Science can help golfers find that happy place and that feeling of being in "the zone”.
Shane Lowry found it gradually last year, culminating in his Open winning performance at Royal Portrush after a long learning period alongside his coach, Neil Manchip.
With Manchip's help, Lowry learned to recognise his bad habits in terms of attitude and body language, discovering what worked and what didn't, especially under pressure.
Lowry's happy family life and the comfort level brought about by his change of caddie, allowed him to play the game the way he's always played it best - with rhythm, panache and a smile.
The same can be said of Woods.
"There can be a lot of things in play with a player like Tiger," said O'Reilly, who spent time with Woods' caddie Joe LaCava during last year's ZOZO Championship in Japan
"The bigger picture and perspective are all factors and after talking with Joe about it, it was clear that The Open at Carnoustie in 2018 was massive for Tiger. Carnoustie was a big boost because it triggered what was for him, what golf was about.

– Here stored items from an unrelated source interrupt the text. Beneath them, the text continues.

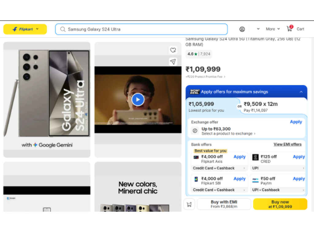Open the cart icon showing 2 items
The height and width of the screenshot is (232, 314).
(x=289, y=29)
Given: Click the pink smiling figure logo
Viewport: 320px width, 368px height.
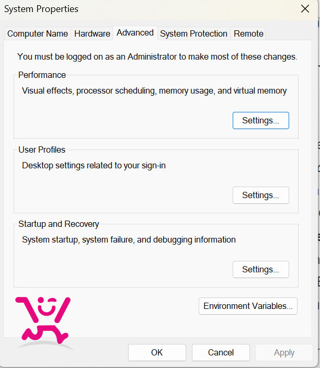Looking at the screenshot, I should pyautogui.click(x=43, y=322).
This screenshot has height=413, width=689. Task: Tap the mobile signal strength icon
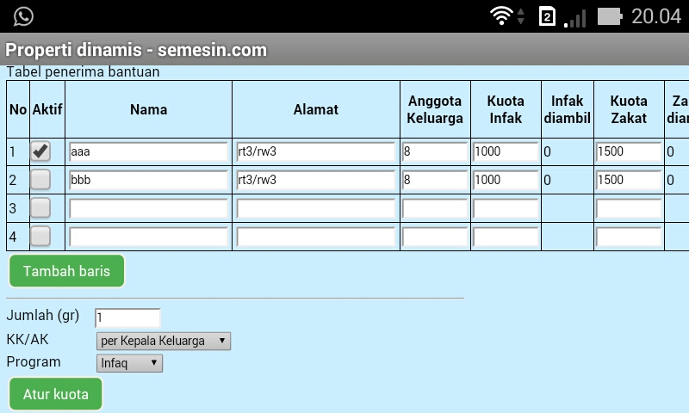574,16
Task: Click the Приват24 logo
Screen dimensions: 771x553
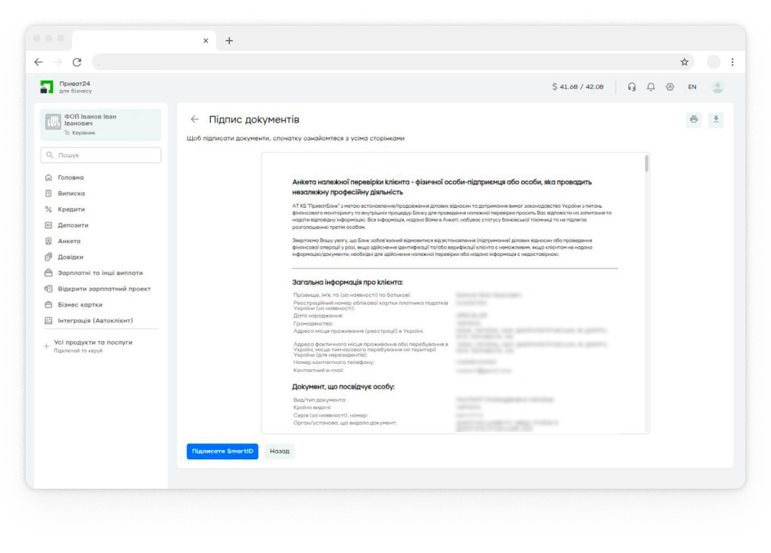Action: click(47, 87)
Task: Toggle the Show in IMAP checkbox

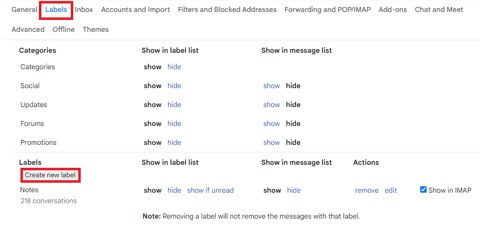Action: coord(423,190)
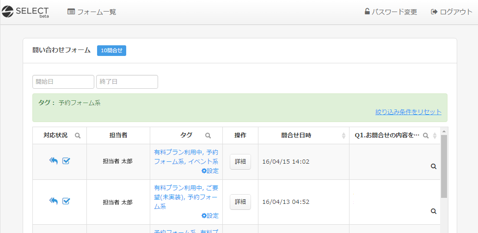
Task: Click magnifier icon in second row Q1 cell
Action: tap(434, 211)
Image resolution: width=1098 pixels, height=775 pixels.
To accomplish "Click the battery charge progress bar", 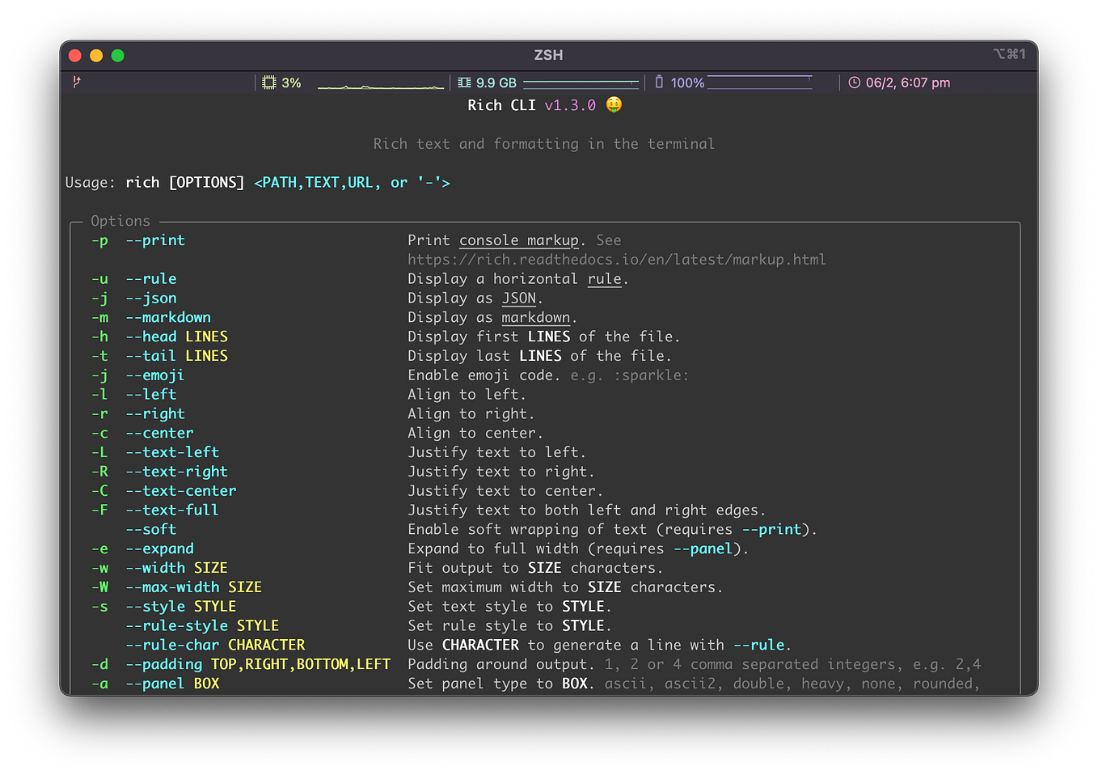I will point(760,81).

It was about using your imagination, seeing the shots, using the little banks and the contours, the subtleties of getting totally into the course and the game.

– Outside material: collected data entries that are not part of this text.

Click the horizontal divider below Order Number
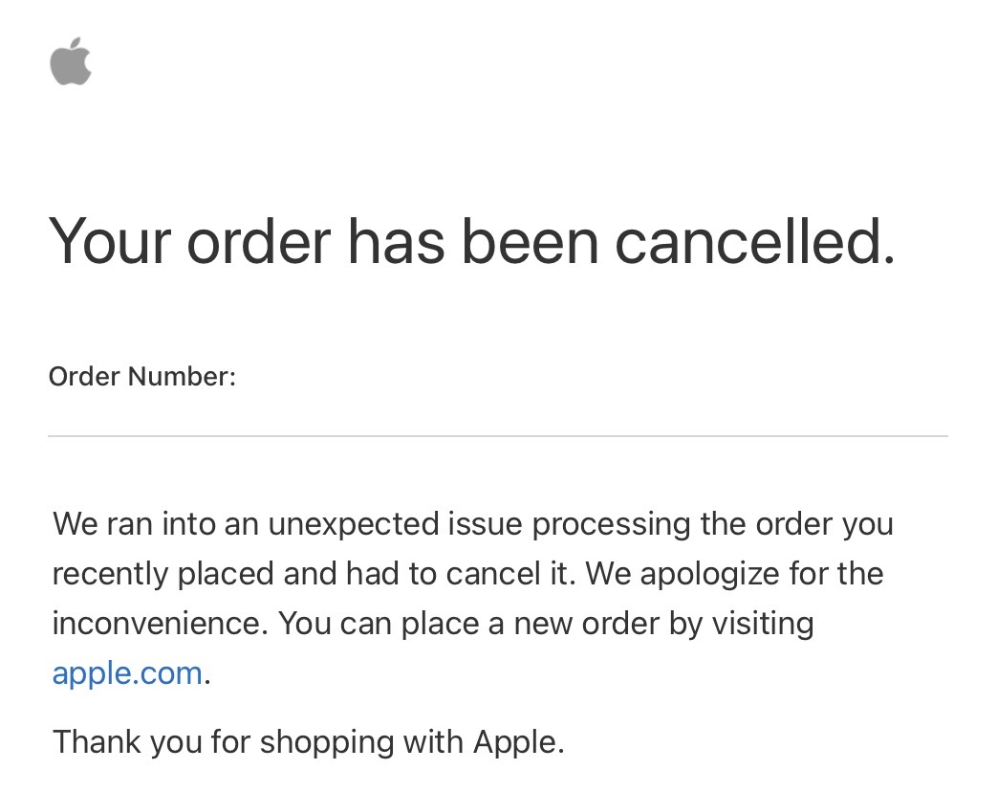 tap(498, 436)
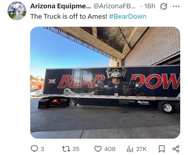Open the 18h timestamp permalink
Image resolution: width=188 pixels, height=155 pixels.
point(150,6)
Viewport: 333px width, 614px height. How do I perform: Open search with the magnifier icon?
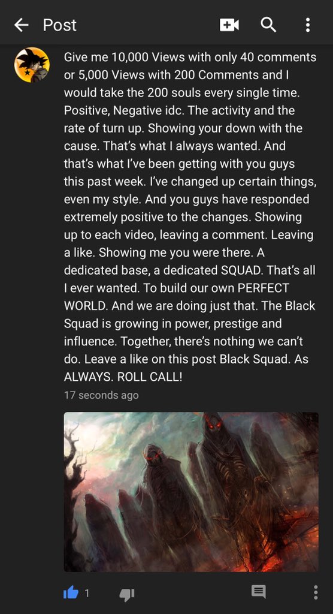tap(268, 25)
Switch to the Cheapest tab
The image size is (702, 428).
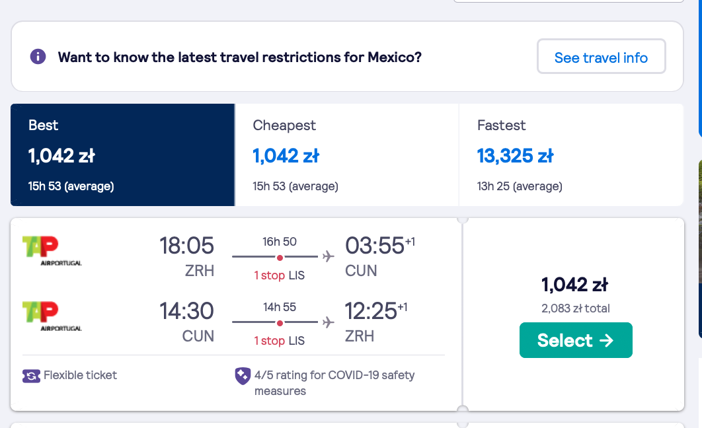click(x=347, y=155)

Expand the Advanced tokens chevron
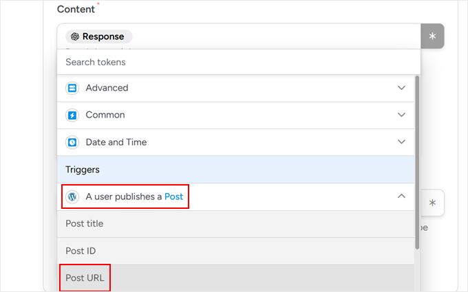[402, 88]
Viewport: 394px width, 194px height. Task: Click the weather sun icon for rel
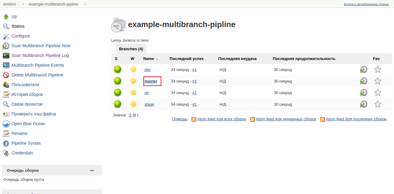133,93
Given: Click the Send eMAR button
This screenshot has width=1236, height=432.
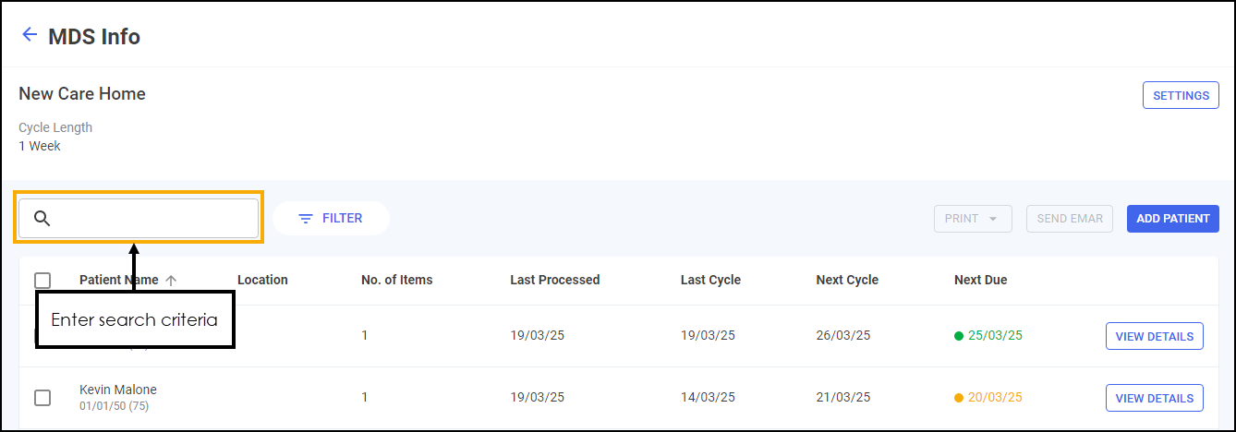Looking at the screenshot, I should 1070,219.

"I don't think he would have won the Masters had he not had that injection of love for the game again. The course were he won the Zozo in Japan, also suited him. It wasn't a course where you could stand up and rip it. He had to plot his way around, place the ball in certain places and use his golfing mind to get around it as effectively as possible.

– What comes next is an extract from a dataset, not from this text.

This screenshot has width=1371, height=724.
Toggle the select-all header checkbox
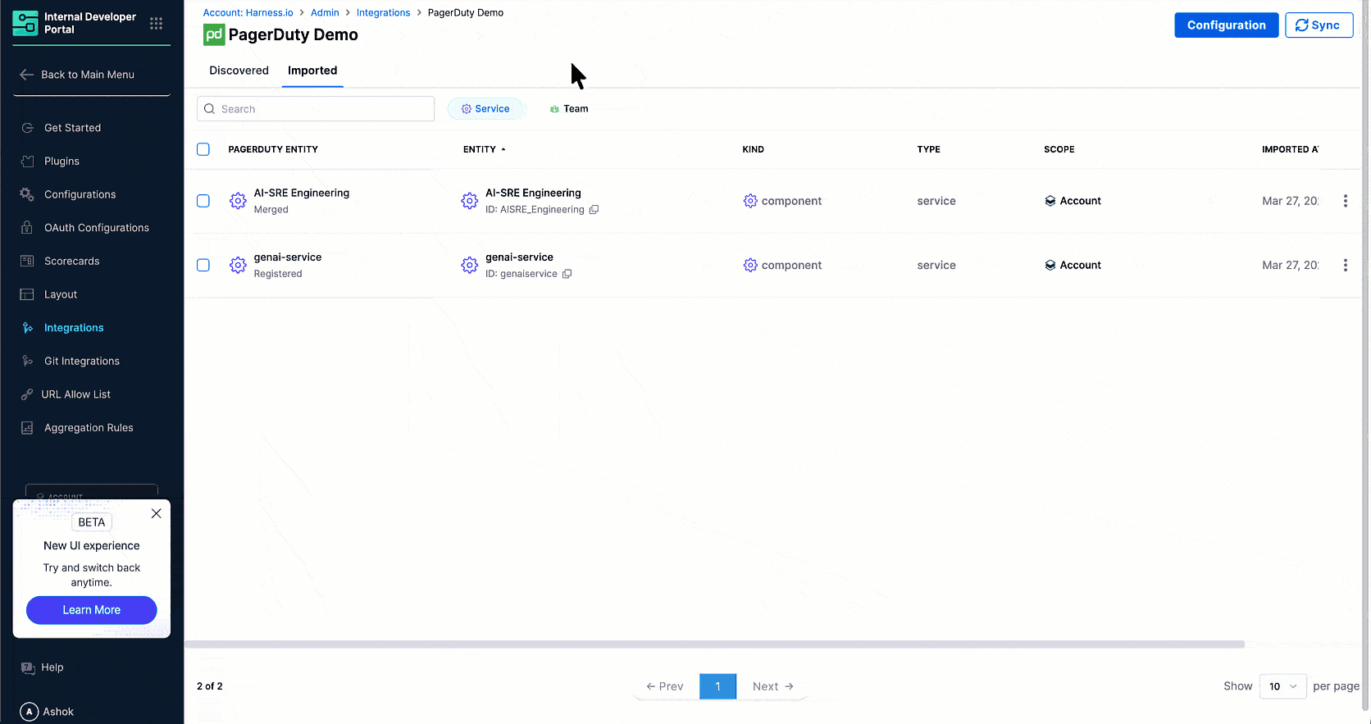tap(203, 149)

"If you see golfers get excited like about a course, those of the golfers to watch out for that week. Zach Johnson was like that after his first round at St Andrews in 2015. In his interview with the BBC, he spoke about feeling like a kid in a candy shop."
When it comes to the heart and golf, professionals like O'Reilly try to help golfers get to know. their bodies so they are ready to allow their minds to take advantage.
"It is about allowing those things to happen," he said. "It is about planting seeds in fertile soil. Sometimes the soil is not ready. So it is about being ready to allow that seed to take.
"You have to create the environment to allow things to happen. That's where state and sleep come into things so much more. Having more sleep doesn't mean everything is going to fall into place. But it's interesting that a businessmen like JP McManus is religious about the sleep he gets and the time he goes to bed."
Champions Tour star Scott McCarron (54) has won 11 times since he turned 50 and become religious about using Whoop having learned much from the likes of Woods about how to manage his body during their fishing trips to Ireland earlier in his career.
"There are a couple of things why he was so successful," McCarron said. "One, he knew he was the best player out there. And he knew that you knew he was the best and he intimidated a lot of people.
"He was able to rise to the big moments because he stayed calm in those times. He meditated. He practiced all these techniques. When we went to Ireland, he was studying to become a master diver and there was a lot of breath work for that and for free diving. And because of that, he was holding his breath for up to three minutes or more. So he was able to have those high highs and then have the ability to come down and have that calm.”